Einzigartige Arktis-Spezialisten
Die neusten Ergebnisse der Forscher zeigen, dass Eisbären im Erdzeitalter des mittleren Pleistozäns entstanden. Als sich die Art von den Braunbären abspaltete, sei es besonders kalt gewesen, schreiben die Forscher. Danach habe die Tierart mehrere Eiszeiten miterlebt und daher sehr viel Zeit gehabt, sich an arktische Bedingungen anzupassen, heißt es in der Studie. Das sei vergleichbar mit der Entwicklung des Polarfuchses: Dieser andere „Hoch-Arktis-Spezialist“ sei bereits 900.000 Jahre alt.

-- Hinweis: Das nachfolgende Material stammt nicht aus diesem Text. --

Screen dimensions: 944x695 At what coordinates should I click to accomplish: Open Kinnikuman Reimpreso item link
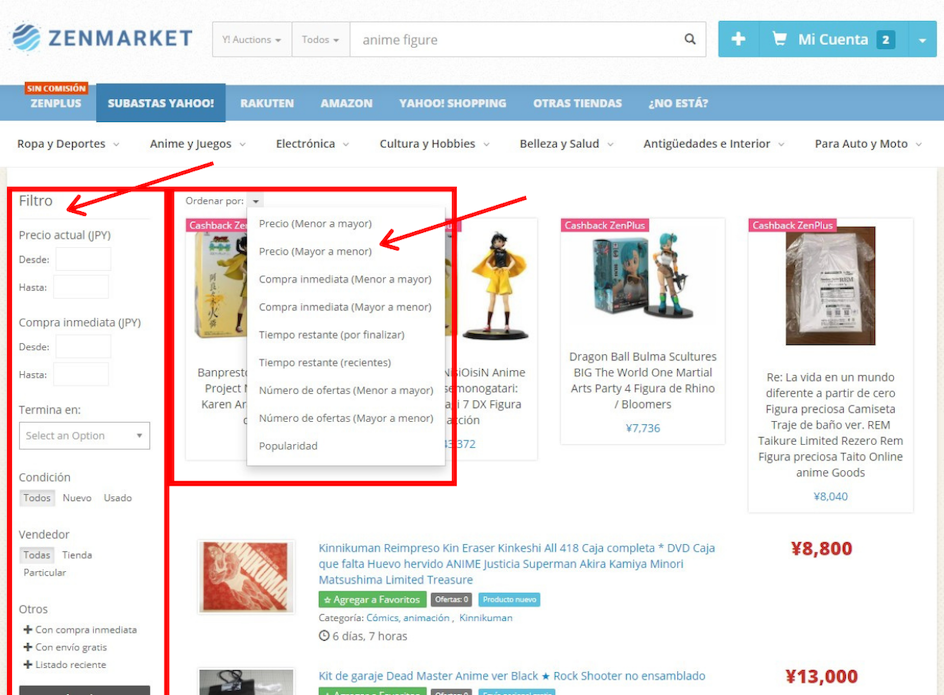tap(517, 564)
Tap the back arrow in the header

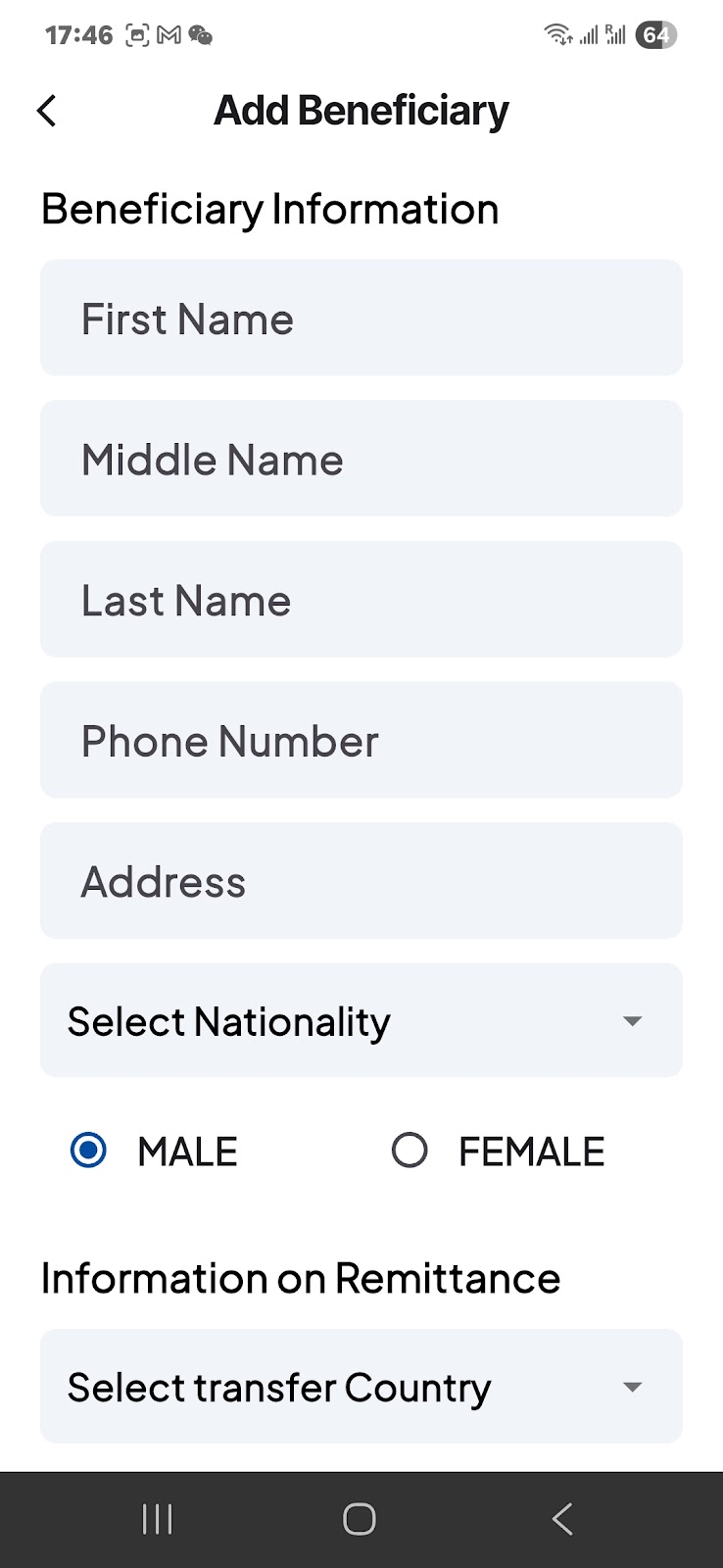47,111
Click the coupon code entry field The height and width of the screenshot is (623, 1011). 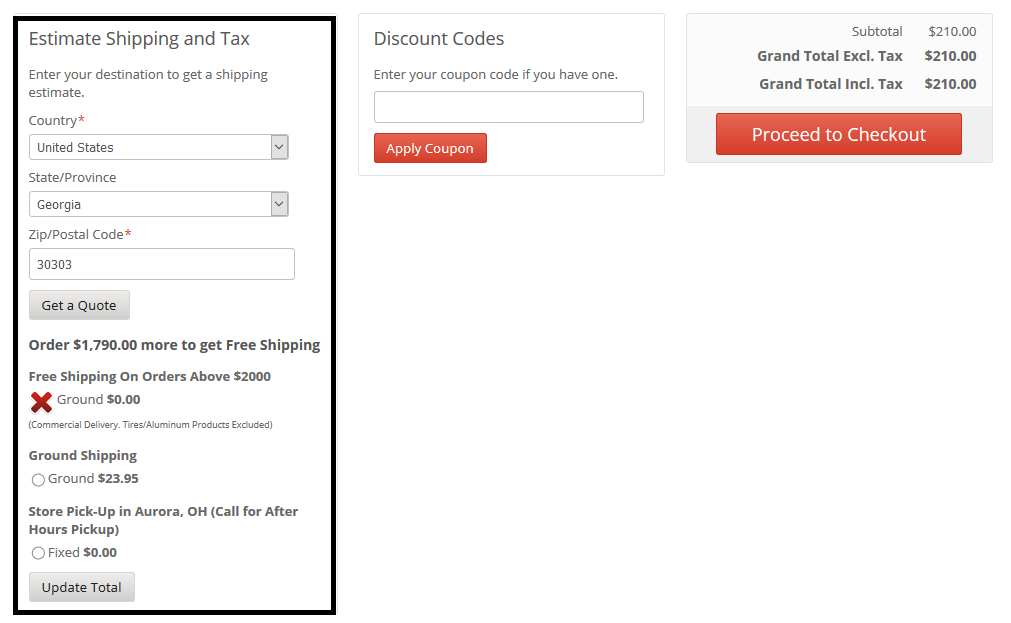[x=508, y=107]
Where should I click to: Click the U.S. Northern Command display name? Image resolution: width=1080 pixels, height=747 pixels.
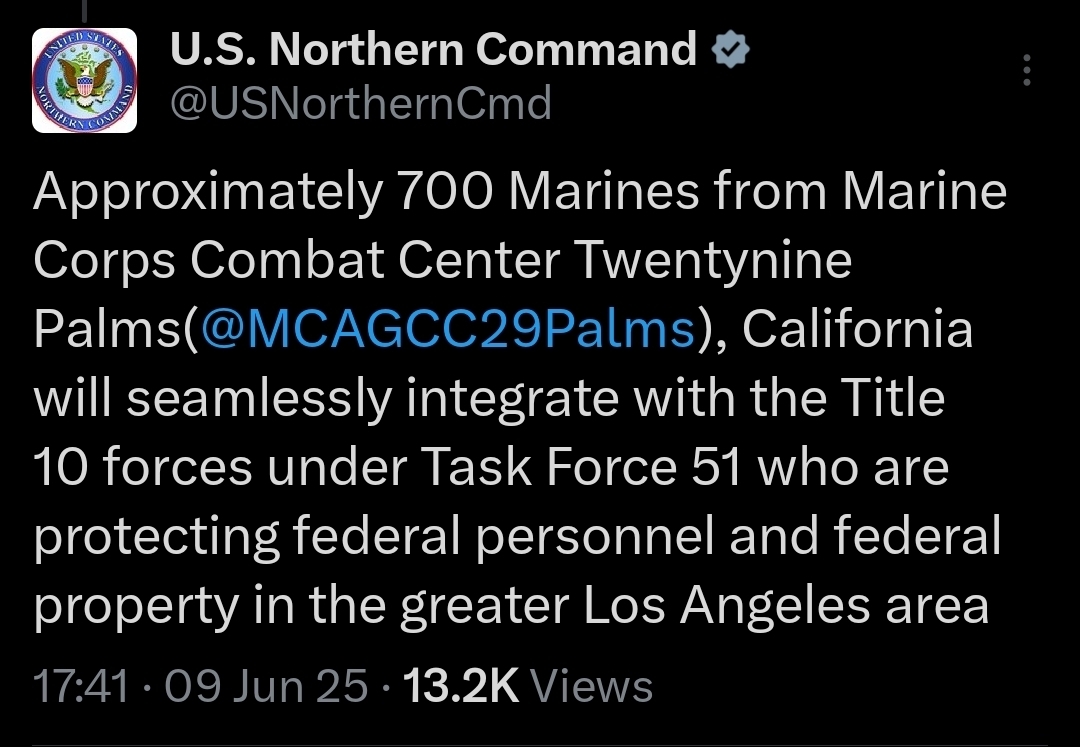pyautogui.click(x=433, y=49)
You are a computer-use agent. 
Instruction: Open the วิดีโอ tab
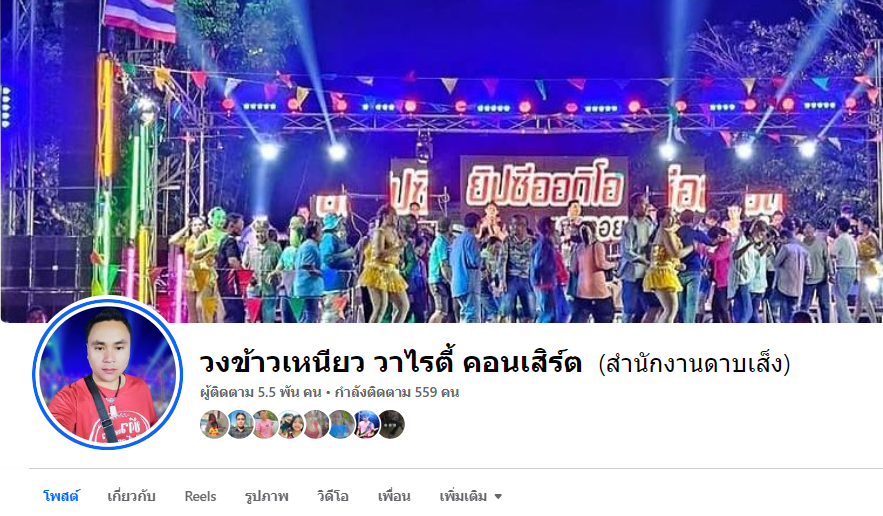coord(333,496)
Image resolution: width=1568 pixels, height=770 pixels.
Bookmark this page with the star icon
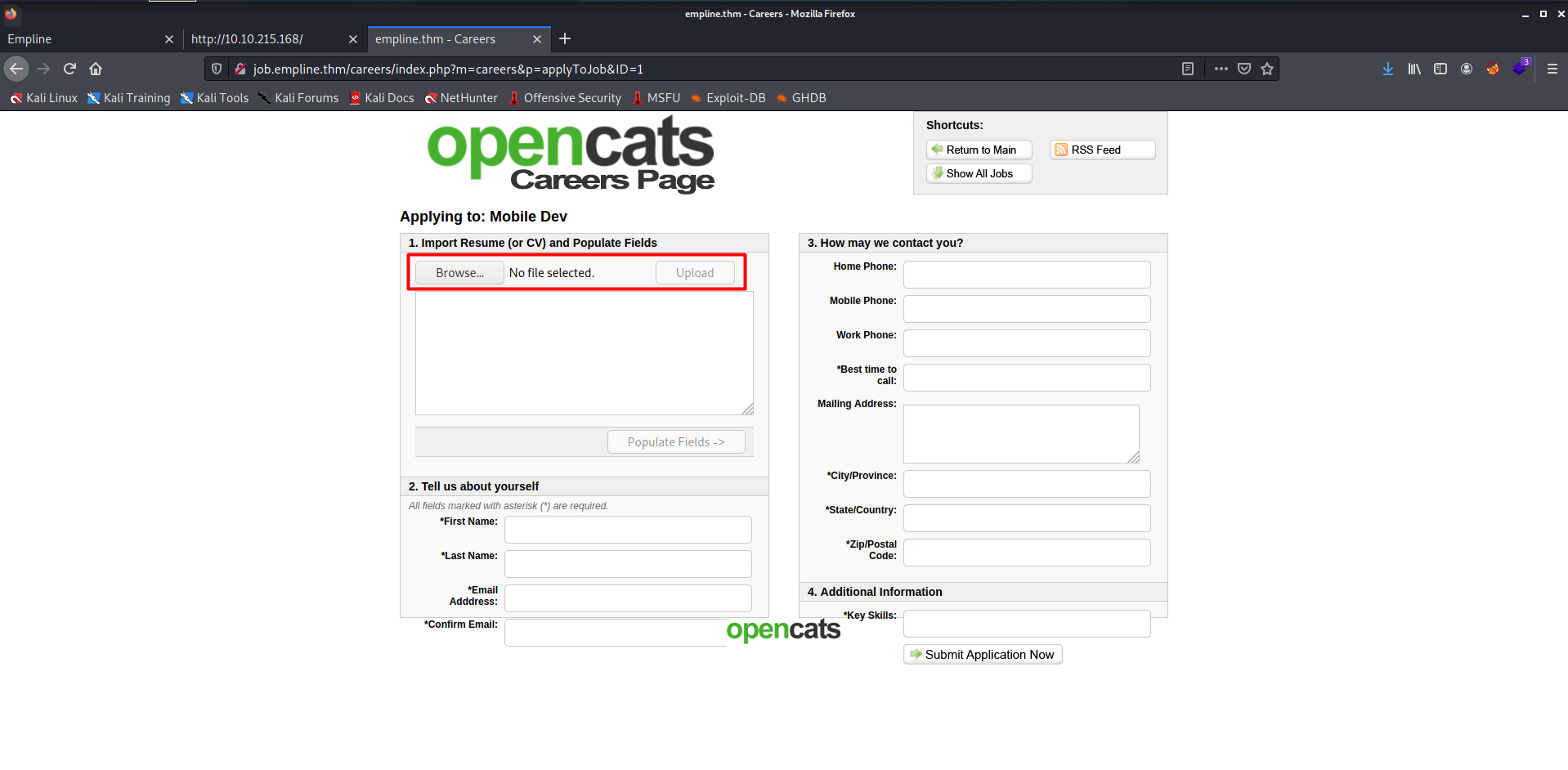point(1267,69)
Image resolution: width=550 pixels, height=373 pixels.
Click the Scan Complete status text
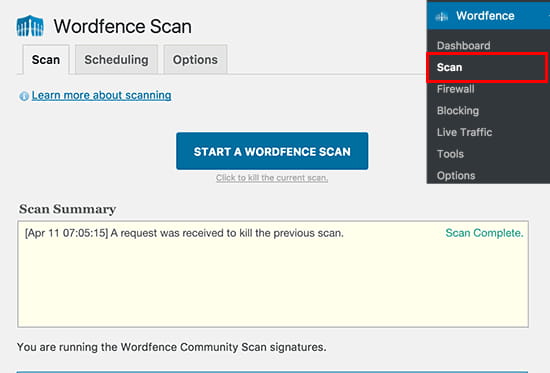click(x=484, y=233)
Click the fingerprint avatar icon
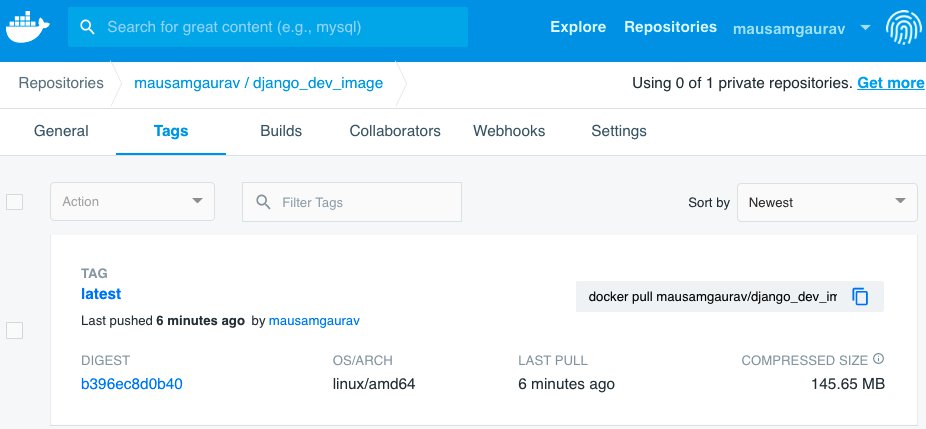 tap(902, 28)
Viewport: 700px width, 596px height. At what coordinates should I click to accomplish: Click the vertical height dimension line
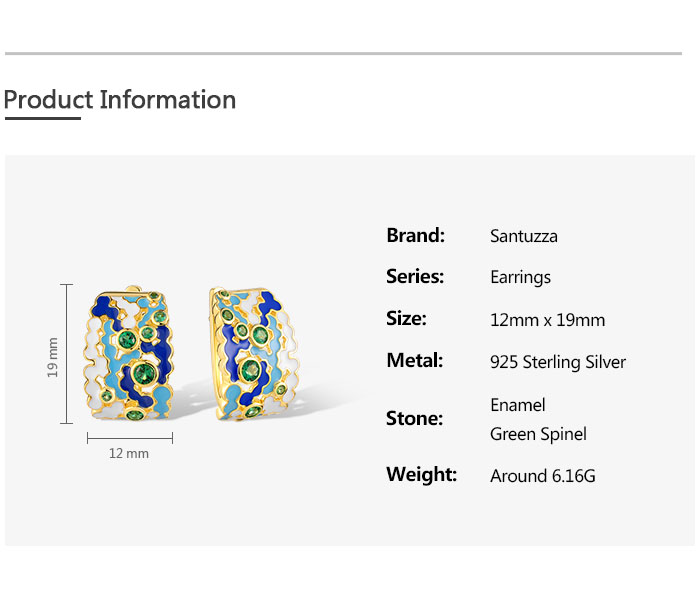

Das Erbgut des Eisbären untermauert nach Angaben der Forscher, dass der Klimawandel eine Gefahr für die Tierart ist: „Die geringe genetische Vielfalt innerhalb der Eisbärenart lässt vermuten, dass Änderungen in der Umwelt, etwa warme Perioden, Engpässe im Tierbestand verursacht haben“, heißt es in „Science“. Zwar hätten Eisbären frühere warme Zeiten überlebt – der extreme Stress, unter den die Menschheit die Art aber jetzt setze – von Lebensraumverlust über die Ansammlung von Giften in der Nahrungskette – könnte die Auswirkungen eines Klimawandels vervielfachen. „Ob der Eisbär auch den derzeitigen Klimawandel überleben wird, ist ungewiss“, sagt Hailer.